By ANN HINCH
COLUMBUS, Ind. — Some farm women want to make their operation more successful; others want to work on family relationships that affect the business, and there are those who feel they need to improve both.
There are also women married to farmers who want to work at something besides agriculture, for themselves.
In 1978, Elaine Froese moved to southwestern Manitoba to work in local rural extension. The Canadian met and married a local farmer; on her wedding day she wore a veil she’d made herself for $10, trumpeting her own frugality.
In front of a gathering of about 200 attendees of the Purdue University Women in Agriculture’s annual conference last month, she unpacked the same veil from a small box and held it up as she began her keynote comments.
“When we put on this veil,” she said to the other farm wives, “and we come to the altar, and make a commitment … do we know what we’re getting ourselves into?”
This and a fair amount of other humor punctuated the rest of her talk, but her point was serious about “Living an Intentional Life.” In Canada, she said the average age of a widow is 56; in the United States, it’s 55 – her own age.
Fortunately, her husband is still alive and well, and the two work his family’s fifth-generation farm, which includes a certified seed business.
But, she pointed out her life or anyone’s can change in an instant. “Why should we live an intentional life?” she asked, in talking about setting goals and working on them. “Because we don’t know when it’ll end.”
Years ago, Froese began to help other farm families she knew that were having problems and, 10 years ago, she became certified as a farm family business coach. Her talk in Columbus was focused on the state of mind one needs to work with in order to be happier and more productive – if that’s the end goal.
In itself, hard work is no longer a guarantee of financial success, so she tries to help farmers see how they can adjust to changing business models that take other factors into account. Her job is to make clients answer “what do you want?” “what do you need to learn?” and “what do you choose to act on?” for themselves.
Women, particularly, need to become involved in their farms’ business if they aren’t already. She pointed out some special problems they may face – such as the client who didn’t know how she and her husband were supposed to approach her mother-in-law with a proposal to take over the family farm, even though they’d been working it for decades; or dealing with non-farm siblings when participating in a succession plan.
Or, there are farmers who let the business consume them to the exclusion of the other important parts of their lives – fun, family, friends. “Have you let your farm become a monster?” she said she’s been known to ask. “Does the business serve the family, or does the family serve the farm?”
In one memorable instance of an older farmer selling the property to save his marriage, she recalled him explaining, when questioned, “I love her more than I love the farm.” In other situations, such as dealing with in-laws over the family farm business, she encourages women to not avoid confrontation – but to be respectful and direct in facing it.
“All of you, as farm women, have a voice,” Froese reminded the conference attendees – and need to use it, whether it’s in running the farm, or at the kitchen table during estate planning or in the ag business boardroom.
Sometimes, successful people go through a slump.
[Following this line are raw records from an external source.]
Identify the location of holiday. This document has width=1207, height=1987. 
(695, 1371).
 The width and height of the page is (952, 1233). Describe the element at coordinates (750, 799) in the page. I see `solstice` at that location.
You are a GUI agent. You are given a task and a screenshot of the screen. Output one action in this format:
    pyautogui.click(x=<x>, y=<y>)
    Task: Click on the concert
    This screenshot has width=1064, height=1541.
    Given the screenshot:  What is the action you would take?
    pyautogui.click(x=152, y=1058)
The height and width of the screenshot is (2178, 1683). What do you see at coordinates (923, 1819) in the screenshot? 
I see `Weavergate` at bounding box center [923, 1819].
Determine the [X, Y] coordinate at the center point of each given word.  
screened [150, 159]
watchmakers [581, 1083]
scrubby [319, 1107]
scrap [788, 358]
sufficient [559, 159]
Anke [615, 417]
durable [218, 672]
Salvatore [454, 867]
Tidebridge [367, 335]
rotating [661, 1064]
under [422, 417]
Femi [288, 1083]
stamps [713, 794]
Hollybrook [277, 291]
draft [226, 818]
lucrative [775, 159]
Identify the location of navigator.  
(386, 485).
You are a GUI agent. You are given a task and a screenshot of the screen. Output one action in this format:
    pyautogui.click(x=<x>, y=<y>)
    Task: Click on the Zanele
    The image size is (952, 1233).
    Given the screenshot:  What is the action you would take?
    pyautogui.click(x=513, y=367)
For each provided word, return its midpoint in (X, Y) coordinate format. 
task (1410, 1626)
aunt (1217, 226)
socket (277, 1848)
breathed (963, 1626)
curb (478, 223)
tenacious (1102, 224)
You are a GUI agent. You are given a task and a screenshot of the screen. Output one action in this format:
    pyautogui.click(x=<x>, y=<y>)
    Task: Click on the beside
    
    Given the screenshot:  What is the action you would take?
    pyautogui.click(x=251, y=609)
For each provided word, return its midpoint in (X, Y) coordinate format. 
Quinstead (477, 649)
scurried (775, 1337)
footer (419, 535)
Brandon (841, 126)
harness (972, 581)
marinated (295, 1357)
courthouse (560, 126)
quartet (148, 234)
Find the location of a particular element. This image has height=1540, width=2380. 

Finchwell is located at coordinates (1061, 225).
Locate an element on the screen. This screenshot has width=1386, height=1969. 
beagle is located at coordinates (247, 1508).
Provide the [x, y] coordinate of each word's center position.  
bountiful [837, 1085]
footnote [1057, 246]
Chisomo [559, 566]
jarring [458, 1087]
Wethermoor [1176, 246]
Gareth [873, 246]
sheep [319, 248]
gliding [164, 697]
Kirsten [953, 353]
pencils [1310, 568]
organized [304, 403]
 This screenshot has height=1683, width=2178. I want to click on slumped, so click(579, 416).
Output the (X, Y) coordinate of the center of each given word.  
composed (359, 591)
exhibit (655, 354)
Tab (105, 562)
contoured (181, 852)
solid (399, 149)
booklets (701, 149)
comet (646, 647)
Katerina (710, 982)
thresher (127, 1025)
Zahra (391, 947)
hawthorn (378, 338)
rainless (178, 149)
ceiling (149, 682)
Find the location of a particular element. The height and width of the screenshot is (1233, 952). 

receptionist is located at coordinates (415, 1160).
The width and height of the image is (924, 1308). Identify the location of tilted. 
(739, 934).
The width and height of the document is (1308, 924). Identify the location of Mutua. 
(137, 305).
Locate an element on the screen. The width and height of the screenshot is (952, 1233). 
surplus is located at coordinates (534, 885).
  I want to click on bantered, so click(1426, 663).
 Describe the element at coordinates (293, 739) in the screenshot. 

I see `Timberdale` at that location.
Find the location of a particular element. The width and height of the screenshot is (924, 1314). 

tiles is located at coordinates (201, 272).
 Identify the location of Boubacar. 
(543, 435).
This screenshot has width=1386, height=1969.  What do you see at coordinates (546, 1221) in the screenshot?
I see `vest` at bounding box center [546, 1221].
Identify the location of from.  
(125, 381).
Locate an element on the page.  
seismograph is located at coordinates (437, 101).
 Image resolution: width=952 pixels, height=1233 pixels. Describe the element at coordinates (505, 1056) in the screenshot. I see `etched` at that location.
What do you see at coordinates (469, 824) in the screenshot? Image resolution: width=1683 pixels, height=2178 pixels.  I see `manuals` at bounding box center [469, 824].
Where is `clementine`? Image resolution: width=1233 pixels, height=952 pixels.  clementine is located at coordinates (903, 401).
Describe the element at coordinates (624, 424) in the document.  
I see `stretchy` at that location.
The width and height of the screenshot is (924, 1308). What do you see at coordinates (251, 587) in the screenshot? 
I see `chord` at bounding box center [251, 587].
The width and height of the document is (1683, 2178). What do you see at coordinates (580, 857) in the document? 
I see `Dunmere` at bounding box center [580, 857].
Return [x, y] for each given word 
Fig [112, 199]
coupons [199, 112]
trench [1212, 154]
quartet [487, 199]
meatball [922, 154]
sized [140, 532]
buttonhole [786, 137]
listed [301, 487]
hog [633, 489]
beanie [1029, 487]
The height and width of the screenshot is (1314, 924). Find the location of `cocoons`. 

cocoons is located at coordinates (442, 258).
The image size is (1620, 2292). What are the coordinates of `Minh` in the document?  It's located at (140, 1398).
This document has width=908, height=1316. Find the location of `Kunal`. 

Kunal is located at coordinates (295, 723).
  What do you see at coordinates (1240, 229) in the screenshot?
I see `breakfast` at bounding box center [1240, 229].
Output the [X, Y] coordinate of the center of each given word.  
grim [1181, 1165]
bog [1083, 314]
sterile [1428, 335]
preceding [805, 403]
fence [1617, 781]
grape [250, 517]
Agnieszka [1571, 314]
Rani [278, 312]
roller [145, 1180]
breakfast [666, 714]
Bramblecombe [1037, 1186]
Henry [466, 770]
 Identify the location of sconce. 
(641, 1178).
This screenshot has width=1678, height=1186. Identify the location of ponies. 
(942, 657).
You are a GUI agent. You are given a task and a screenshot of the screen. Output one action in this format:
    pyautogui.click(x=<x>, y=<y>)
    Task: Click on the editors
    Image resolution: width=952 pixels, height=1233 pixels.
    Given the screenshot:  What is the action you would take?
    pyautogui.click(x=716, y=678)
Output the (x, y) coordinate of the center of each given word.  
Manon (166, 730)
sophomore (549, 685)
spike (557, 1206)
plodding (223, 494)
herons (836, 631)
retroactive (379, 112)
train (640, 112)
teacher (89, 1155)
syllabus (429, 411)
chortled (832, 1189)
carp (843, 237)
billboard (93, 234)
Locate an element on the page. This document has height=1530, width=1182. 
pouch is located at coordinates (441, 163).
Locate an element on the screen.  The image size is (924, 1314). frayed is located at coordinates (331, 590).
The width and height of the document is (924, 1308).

She described its four cyclical stages as The Renewal Cycle: “go for it,” or a period of stability and success; “doldrums,” which is just what it sounds like, complete with disenchantment, anger, feelings of being trapped; “cocooning,” or introspection and quiet recovery; “getting ready,” which is coming up with ideas, networking, taking risks and learning; and back into “go for it” to try again.
“There’s probably nothing I’ve told you today that you don’t already know,” she said, closing her remarks. “I’m just reminding you.”